5. Resta infine aperto il destino delle Rems, di cui la proposta legge non si occupa: si andrebbe verso una loro nuova funzione o una definitiva soppressione?

In conclusione: l’abolizione degli OPG ha rappresentato il completamento della legge 180, laddove lo statuto speciale inverato dal trinomio folle-incapace-pericoloso era già abolito integralmente se non fosse stato per il permanere dei suddetti articoli del Codice Penale. Tuttavia ogni nuova proposta legislativa dovrebbe evitare il rischio che le contraddizioni determinate da comportamenti-reato si scarichino (e vengano gestite) unicamente sul piano della cura, denegando il valore rieducativo della pena, sia pure all’interno dei gravi limiti determinati dalle condizioni attuali delle carceri italiane. Tutte le questioni legate alla pena rischiano di essere appiattite, in maniera aprioristica, sul piano terapeutico. Dobbiamo essere altrettanto consapevoli che fino a quando pena e cura si intrecciano a tal punto da non capire se l’una diviene preminente o sostitutiva dell’altra, il doppio binario esisterà sempre. Molti in Italia (tra cui noi di Trieste) hanno sempre ritenuto importante separare la pena dalla cura, proponendo che se la persona che sconta una pena ha bisogno di essere curata, viene assistita ma all’interno del circuito penitenziario o nelle alternative al carcere previste per tutti i soggetti detenuti. La cura può richiedere temporaneamente l’allontanamento dal circuito penitenziario della persona presa in carico, in un luogo di cura appunto, ma senza sostituire questo a quello. Invece, nel momento in cui il malato-reo entra in una dimensione di pena sovradeterminata dal terapeutico, non si ricrea forse una discriminazione fondata sullo statuto speciale precedentemente negato? Ciò potrebbe lasciare di nuovo spazio ad atteggiamenti deresponsabilizzanti, forse perfino giustificazionisti, nei confronti della persona con disturbo mentale che ha commesso un reato, negando al tempo stesso l’uguaglianza di fronte alla pena con gli altri cittadini: il diritto alla pena, ma ad una pena, beninteso, con tutti gli adattamenti e le alternative previste.

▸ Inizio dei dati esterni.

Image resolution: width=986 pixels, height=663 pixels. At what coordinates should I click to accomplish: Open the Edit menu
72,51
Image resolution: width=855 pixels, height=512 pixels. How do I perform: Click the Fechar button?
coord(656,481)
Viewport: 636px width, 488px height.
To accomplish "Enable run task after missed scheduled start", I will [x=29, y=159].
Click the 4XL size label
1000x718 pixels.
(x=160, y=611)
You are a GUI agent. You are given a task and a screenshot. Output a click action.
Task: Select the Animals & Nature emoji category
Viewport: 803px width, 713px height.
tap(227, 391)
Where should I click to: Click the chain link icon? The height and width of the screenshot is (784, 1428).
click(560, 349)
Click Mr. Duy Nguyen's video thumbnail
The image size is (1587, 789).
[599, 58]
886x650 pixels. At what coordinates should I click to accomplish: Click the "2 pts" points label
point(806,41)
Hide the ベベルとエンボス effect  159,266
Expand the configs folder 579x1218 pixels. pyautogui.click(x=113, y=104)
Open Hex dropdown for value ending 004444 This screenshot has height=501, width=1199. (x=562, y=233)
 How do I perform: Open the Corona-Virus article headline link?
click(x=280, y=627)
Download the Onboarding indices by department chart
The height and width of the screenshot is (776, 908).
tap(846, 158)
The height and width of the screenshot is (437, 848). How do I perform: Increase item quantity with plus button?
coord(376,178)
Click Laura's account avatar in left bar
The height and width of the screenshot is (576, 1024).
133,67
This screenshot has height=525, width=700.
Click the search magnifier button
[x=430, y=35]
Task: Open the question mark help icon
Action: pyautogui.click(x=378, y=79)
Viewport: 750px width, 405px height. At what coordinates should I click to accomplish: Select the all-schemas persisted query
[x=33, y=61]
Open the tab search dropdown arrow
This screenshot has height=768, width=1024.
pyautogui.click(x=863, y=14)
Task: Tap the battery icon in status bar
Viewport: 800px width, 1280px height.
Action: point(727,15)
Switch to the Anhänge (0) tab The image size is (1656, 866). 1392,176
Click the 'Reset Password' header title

Riteniamo che sia ora necessario operare una attenta analisi e un confronto dialettico su questi temi di notevole complessità, che di fatto non erano stati completamente risolti dalle Commissioni istituite per i Decreti delega della legge di riordino della giustizia nel 2017. Un tanto è necessario per raggiungere il più alto livello di consenso possibile, evitando rigidità e chiusure. È indubbio che i tempi sono maturi per mettere mano al Codice Penale, nell’ambito della contemporanea riforma del processo.